(Work instructions) Count the lines of the material below that contain the string "screenshot", and reply with only that number.

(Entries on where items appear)

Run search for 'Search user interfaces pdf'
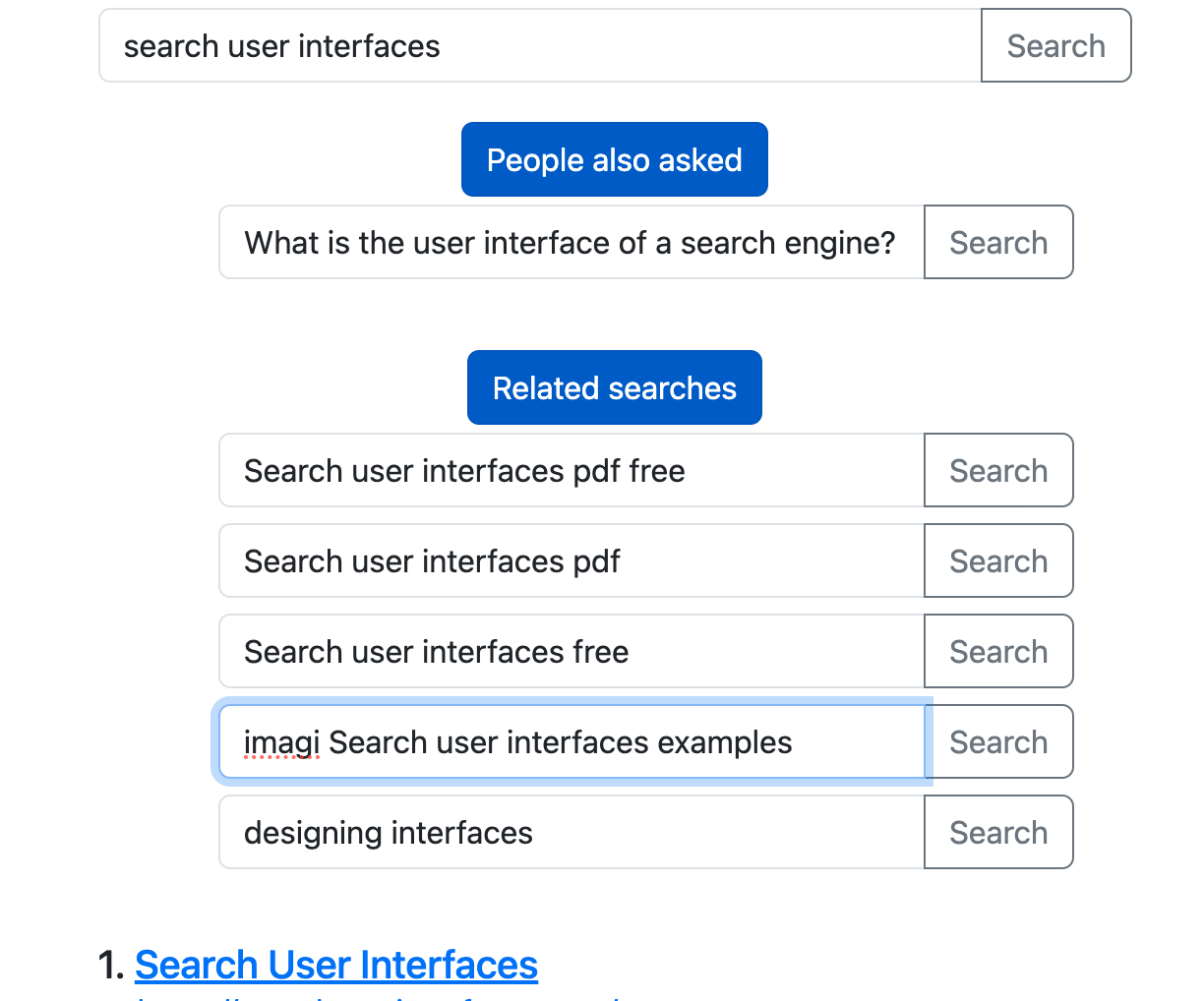 pos(998,561)
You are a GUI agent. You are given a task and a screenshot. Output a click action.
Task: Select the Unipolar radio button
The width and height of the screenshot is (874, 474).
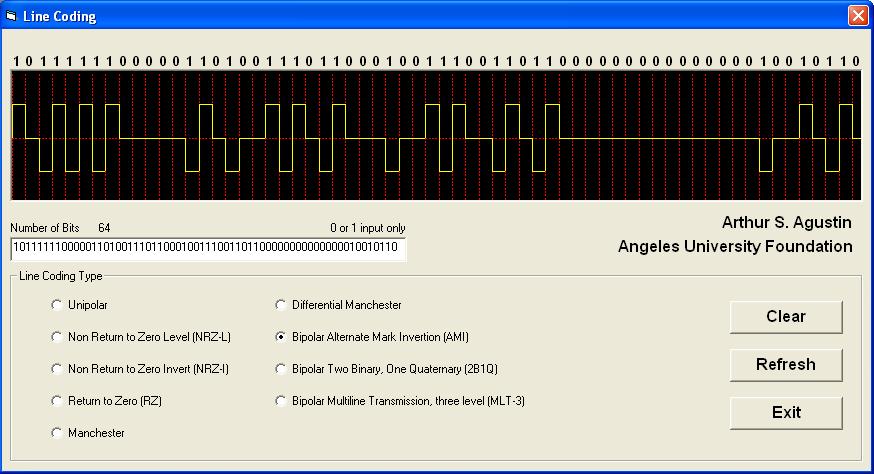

(Exercise solution) 2